In Vivo T Cell Costimulation Blockade with Abatacept for Acute Graft-versus-Host Disease Prevention: A First-in-Disease Trial

• Published in: Biology of blood and marrow transplantation Vol. 19; no. 11; pp. 1638 - 1649
• Main Authors: Koura, Divya T, Horan, John T, Langston, Amelia A, Qayed, Muna, Mehta, Aneesh, Khoury, Hanna J, Harvey, R. Donald, Suessmuth, Yvonne, Couture, Cynthia, Carr, Jennifer, Grizzle, Audrey, Johnson, Heather R, Cheeseman, Jennifer A, Conger, Jason A, Robertson, Jennifer, Stempora, Linda, Johnson, Brandi E, Garrett, Aneesah, Kirk, Allan D, Larsen, Christian P, Waller, Edmund K, Kean, Leslie S
• Format: Journal Article
• Language: English
• Published: United States Elsevier Inc 01.11.2013
• Subjects: Abatacept; Acute Disease; Adolescent; Adult; Aged; Allogeneic transplantation; Costimulation blockade; Feasibility Studies; Female; Graft vs Host Disease - prevention & control; Graft-versus-host disease prophylaxis; Hematology, Oncology and Palliative Medicine; Hematopoietic Stem Cell Transplantation - methods; Humans; Immunoconjugates - therapeutic use; Immunosuppressive Agents - therapeutic use; Male; Middle Aged; T-Lymphocytes - immunology; Transplantation Conditioning - methods; Transplantation, Homologous; Young Adult; Graft-versus-host disease prophylaxis; Costimulation blockade; Allogeneic transplantation
• ISSN: 1083-8791; 1523-6536
• DOI: 10.1016/j.bbmt.2013.09.003

Abstract We performed a first-in-disease trial of in vivo CD28:CD80/86 costimulation blockade with abatacept for acute graft-versus-host disease (aGVHD) prevention during unrelated-donor hematopoietic cell transplantation (HCT).

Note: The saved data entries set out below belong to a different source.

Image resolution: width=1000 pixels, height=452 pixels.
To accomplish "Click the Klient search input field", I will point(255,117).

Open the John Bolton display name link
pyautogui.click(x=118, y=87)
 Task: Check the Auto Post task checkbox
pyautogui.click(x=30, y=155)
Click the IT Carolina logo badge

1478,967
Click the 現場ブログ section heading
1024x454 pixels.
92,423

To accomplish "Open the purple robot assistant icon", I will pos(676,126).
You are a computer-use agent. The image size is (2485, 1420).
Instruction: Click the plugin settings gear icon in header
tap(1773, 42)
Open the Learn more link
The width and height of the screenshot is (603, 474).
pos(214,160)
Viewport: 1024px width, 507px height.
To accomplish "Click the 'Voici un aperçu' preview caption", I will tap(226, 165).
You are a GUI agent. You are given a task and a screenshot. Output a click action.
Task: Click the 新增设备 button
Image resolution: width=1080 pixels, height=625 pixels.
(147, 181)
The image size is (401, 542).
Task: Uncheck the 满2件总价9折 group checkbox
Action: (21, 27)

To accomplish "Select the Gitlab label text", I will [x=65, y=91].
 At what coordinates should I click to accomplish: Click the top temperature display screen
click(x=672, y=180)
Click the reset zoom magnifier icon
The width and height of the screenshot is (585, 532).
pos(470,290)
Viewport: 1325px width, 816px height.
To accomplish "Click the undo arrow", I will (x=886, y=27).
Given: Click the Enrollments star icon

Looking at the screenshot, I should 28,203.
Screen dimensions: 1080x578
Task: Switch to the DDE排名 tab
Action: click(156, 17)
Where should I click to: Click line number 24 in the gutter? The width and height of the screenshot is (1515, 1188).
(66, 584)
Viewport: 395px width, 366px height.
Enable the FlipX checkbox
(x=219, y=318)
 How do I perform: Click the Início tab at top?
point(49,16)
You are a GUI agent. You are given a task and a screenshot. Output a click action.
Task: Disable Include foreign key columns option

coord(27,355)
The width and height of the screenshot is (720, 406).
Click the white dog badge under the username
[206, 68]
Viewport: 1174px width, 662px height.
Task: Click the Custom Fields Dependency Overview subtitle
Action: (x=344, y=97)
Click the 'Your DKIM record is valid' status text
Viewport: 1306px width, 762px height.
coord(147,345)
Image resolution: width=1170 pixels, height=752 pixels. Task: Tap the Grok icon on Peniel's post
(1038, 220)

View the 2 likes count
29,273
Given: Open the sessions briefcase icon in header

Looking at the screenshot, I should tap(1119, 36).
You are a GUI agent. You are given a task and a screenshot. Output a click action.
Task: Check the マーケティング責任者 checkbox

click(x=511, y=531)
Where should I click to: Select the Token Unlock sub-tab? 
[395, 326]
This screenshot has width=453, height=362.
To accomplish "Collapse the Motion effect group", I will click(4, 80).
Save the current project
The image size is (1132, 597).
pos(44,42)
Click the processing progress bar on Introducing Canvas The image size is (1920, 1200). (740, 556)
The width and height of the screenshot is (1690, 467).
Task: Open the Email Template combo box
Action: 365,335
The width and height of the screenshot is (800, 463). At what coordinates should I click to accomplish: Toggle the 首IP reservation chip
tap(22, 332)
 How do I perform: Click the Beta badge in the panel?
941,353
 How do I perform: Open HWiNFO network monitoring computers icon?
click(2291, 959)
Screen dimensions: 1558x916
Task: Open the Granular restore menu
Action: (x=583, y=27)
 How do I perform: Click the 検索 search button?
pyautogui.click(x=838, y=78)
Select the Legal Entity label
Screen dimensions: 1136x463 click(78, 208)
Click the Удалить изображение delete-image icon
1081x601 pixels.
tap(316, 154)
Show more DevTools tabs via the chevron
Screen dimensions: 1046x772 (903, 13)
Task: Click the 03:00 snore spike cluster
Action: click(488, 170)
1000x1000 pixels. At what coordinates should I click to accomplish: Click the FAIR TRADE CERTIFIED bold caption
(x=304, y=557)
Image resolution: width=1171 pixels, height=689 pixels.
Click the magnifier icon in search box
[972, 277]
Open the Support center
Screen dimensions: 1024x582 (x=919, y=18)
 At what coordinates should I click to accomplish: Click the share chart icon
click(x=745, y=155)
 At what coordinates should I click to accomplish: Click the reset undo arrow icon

All patients received cyclosporine/methotrexate plus 4 doses of abatacept (10 mg/kg/dose) on days −1, +5, +14, +28 post-HCT. The feasibility of adding abatacept, its pharmacokinetics, pharmacodynamics, and its impact on aGVHD, infection, relapse, and transplantation-related mortality (TRM) were assessed. All patients received the planned abatacept doses, and no infusion reactions were noted. Compared with a cohort of patients not receiving abatacept (the StdRx cohort), patients enrolled in the study (the ABA cohort) demonstrated significant inhibition of early CD4+ T cell proliferation and activation, affecting predominantly the effector memory (Tem) subpopulation, with 7- and 10-fold fewer proliferating and activated CD4+ Tem cells, respectively, at day+28 in the ABA cohort compared with the StdRx cohort ( P  < .01). The ABA patients demonstrated a low rate of aGVHD, despite robust immune reconstitution, with 2 of 10 patients diagnosed with grade II-IV aGVHD before day +100, no deaths from infection, no day +100 TRM, and with 7 of 10 evaluable patients surviving (median follow-up, 16 months). These results suggest that costimulation blockade with abatacept can significantly affect CD4+ T cell proliferation and activation post-transplantation, and may be an important adjunct to standard immunoprophylaxis for aGVHD in patients undergoing unrelated-donor HCT.